» **What is being asked**
If any record holds an image, omit the image and print the rest exactly.

» **Exercise material**
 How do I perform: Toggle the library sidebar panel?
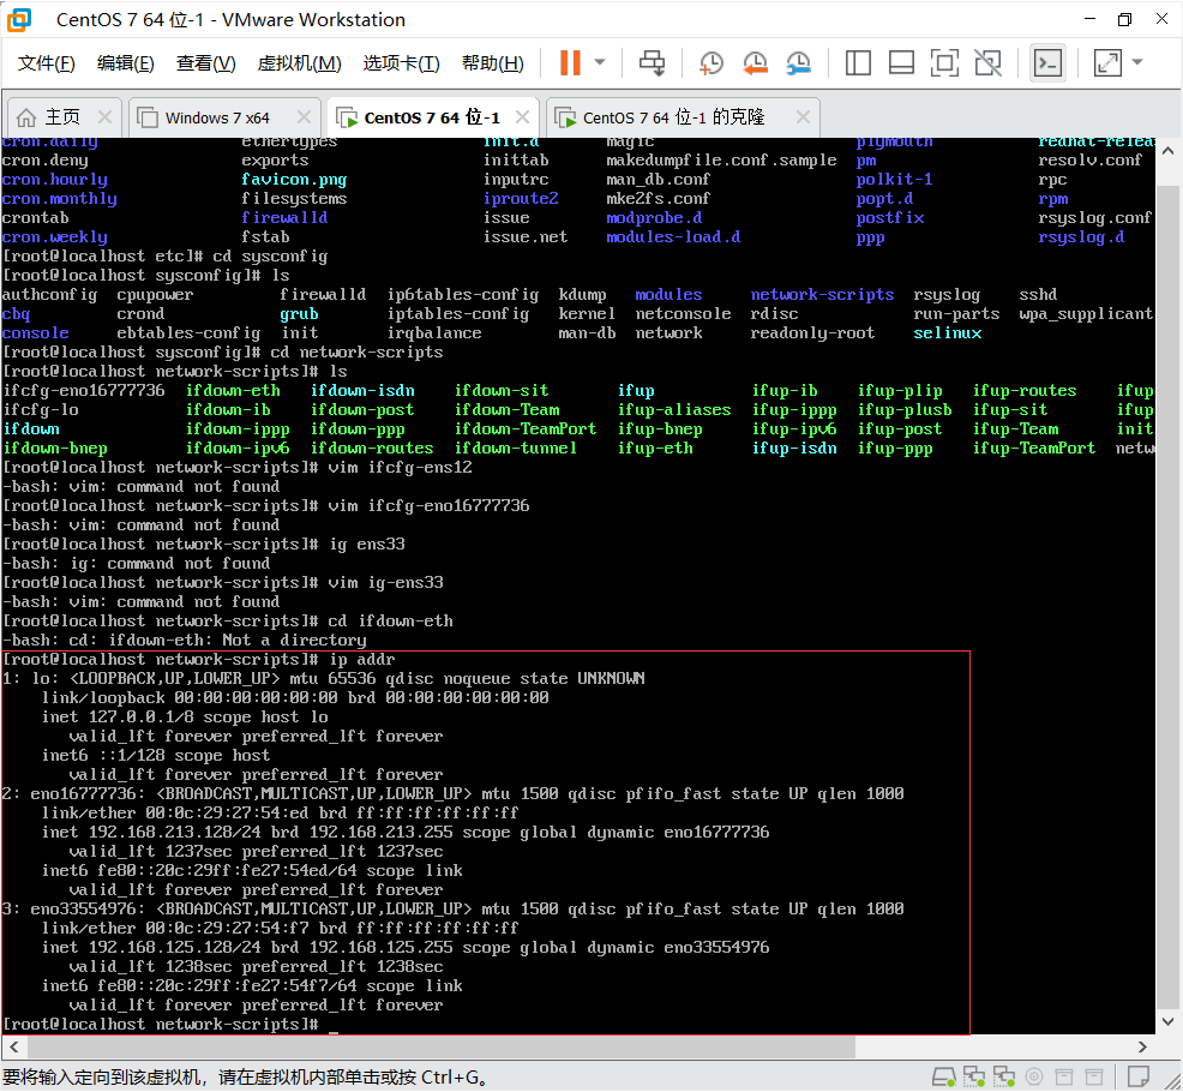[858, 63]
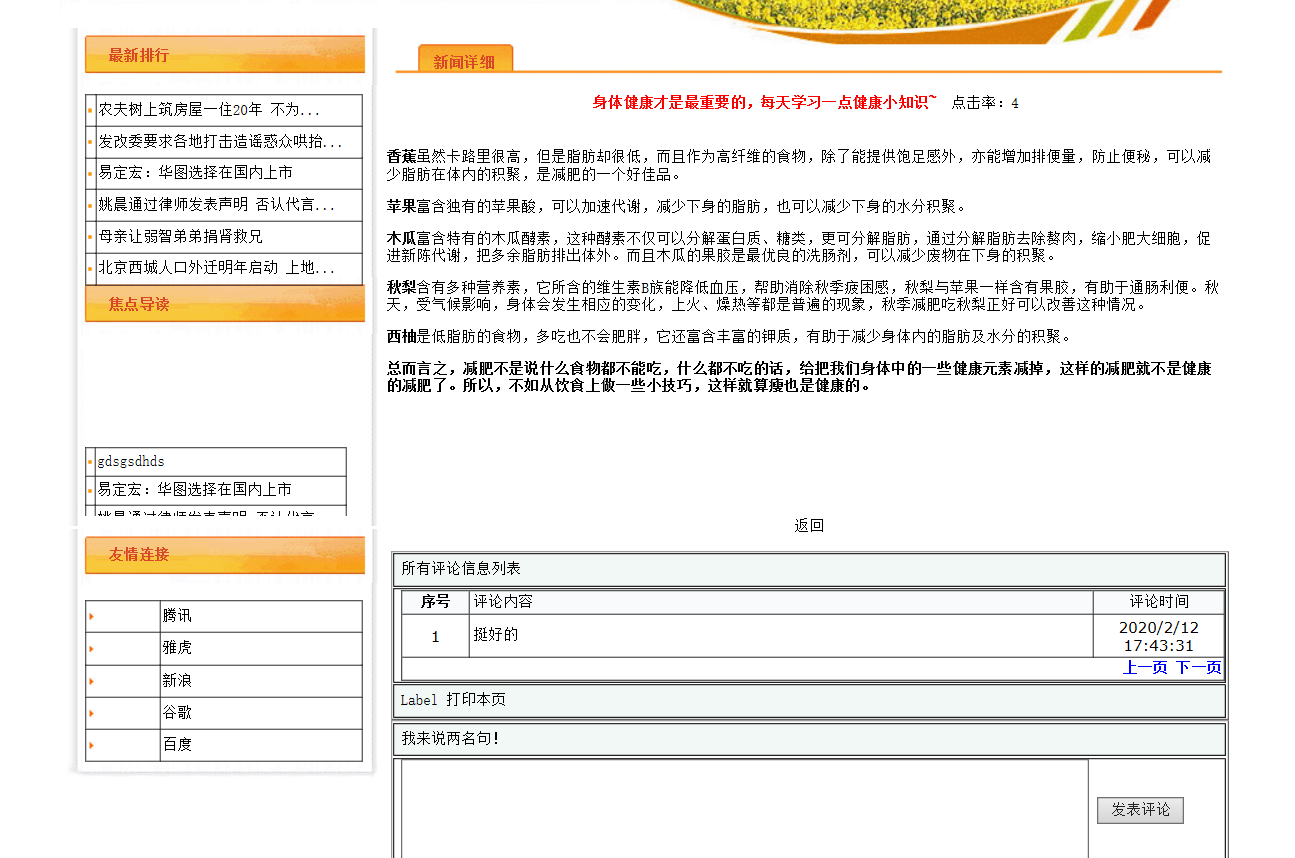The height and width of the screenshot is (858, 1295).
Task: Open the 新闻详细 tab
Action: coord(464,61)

» **Task output**
 How do I perform: Toggle the library sidebar panel?
[858, 63]
The height and width of the screenshot is (858, 1295).
Task: Open the 新闻详细 tab
Action: coord(464,61)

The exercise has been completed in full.